Une recrudescence des assassinats dans les pays en paix
Si le nombre de journalistes tués dans l’exercice de leurs fonctions diminue depuis une dizaine d’années, cette année 2020 a vu une tendance inquiétante se confirmer : plus des deux tiers des journalistes ont été tués dans des pays en paix.
« C’est tout à fait nouveau. » constate Pauline Adés-Mèvel, porte-parole et rédactrice en cheffe de RSF, pour FranceInter. « On avait vu cette tendance se dessiner l’an dernier, mais là c’est évident. 68% ! »
34 homicides de journalistes, représentant 68 % du nombre total, ont eu lieu dans des pays considérés comme étant « en paix ». En 2020, près de 7 journalistes tués sur 10 (68 %) l’ont été dans des zones de paix, alors qu’en 2016, seulement 4 journalistes sur 10 étaient tués hors des terrains en conflit.
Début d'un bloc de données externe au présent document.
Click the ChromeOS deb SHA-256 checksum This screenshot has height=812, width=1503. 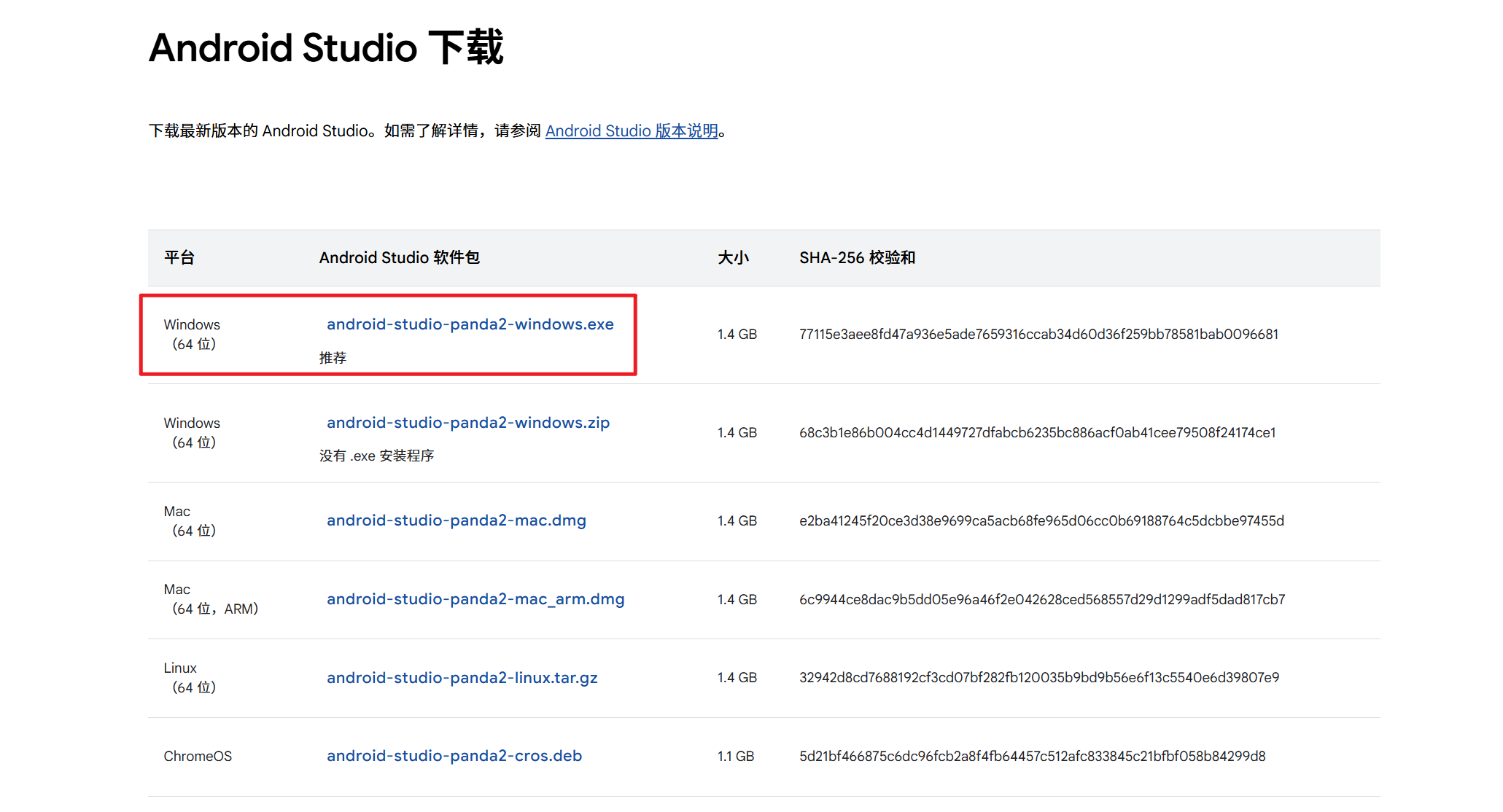1032,757
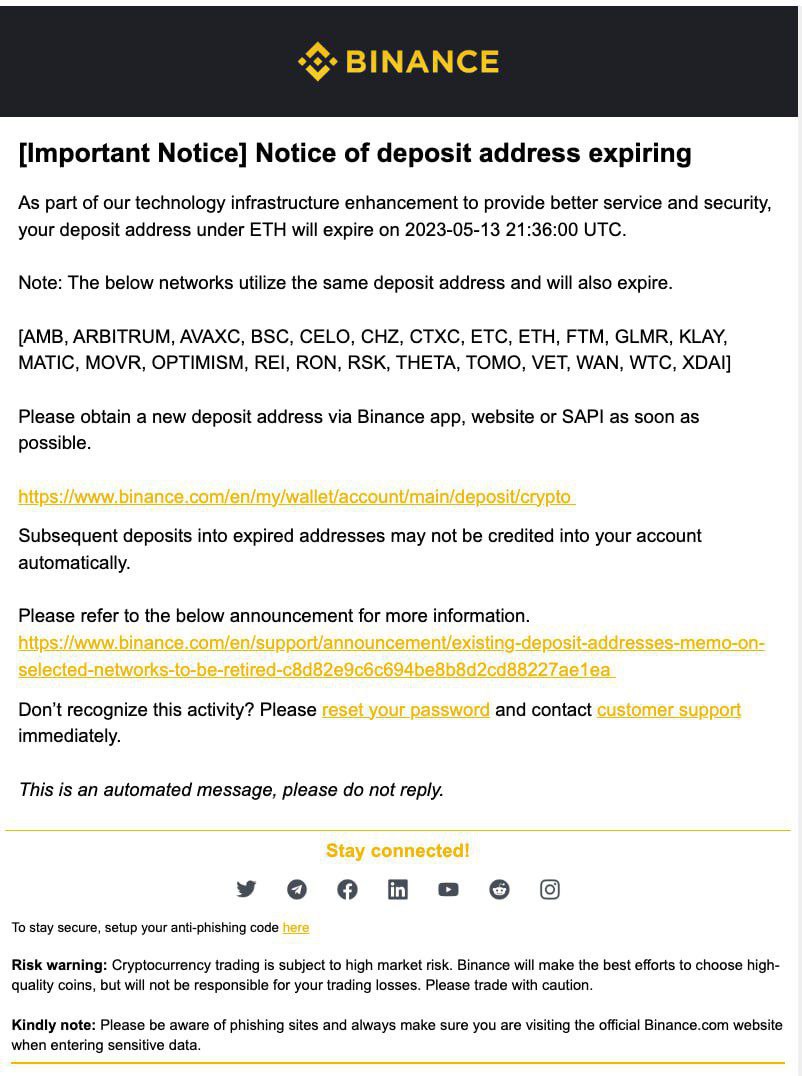Open the existing-deposit-addresses announcement link

(x=391, y=656)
Cette nouvelle tendance se révèle notamment par le nombre de journalistes sciemment visés et délibérément assassinés en raison de leur métier. En 2020, 84 % des journalistes tués ont été assassinés, contre 63 % en 2019. Le Mexique reste le pays le plus meurtrier au monde pour la profession avec huit morts, viennent ensuite l’Inde (4), le Pakistan (4), les Philippines (3) et le Honduras (3).
« Les assassinats visent notamment les journalistes qui travaillent sur des sujets sensibles. Cette année, 4 journalistes ont été tués alors qu’ils enquêtaient sur les agissements de la mafia. Par ailleurs, 10 journalistes ont été victimes d’homicide pour leurs investigations sur des cas de corruption locale ou de détournement d’argent public, 3 ont été tués alors qu’ils travaillaient sur des sujets liés à des questions environnementales (cas d’extraction minière illégale et d’accaparement des terres). » explique l’ONG dans son rapport
Certains meurtres ont été particulièrement barbares, parfois en guise d’avertissement aux autres membres de la profession. Le journaliste Julio Valdivia Rodriguez, du quotidien El Mundo de Veracruz, a ainsi été retrouvé décapité dans l’est du Mexique tandis que son confrère Víctor Fernando Alvarez Chavez, rédacteur en chef d’un site d’information locale, a été littéralement découpé en morceaux dans la ville d’Acapulco.

Près de 400 journalistes retenus prisonniers partout dans le monde
Si seulement deux femmes ont été assassinées en 2020, le nombre d’entre elles en détention est en hausse de 35% : elles sont 42 à être emprisonnées en cette fin d’année, contre 31 femmes il y a un an. Cette augmentation du nombre de prisonnières est principalement dû à la répression sans précédent qui s’est abattu sur le Belarus depuis l’élection présidentielle controversée du 9 août 2020 ; mais aussi à un gouvernement plus répressif en Iran (4) et en Chine (2) avec la crise sanitaire.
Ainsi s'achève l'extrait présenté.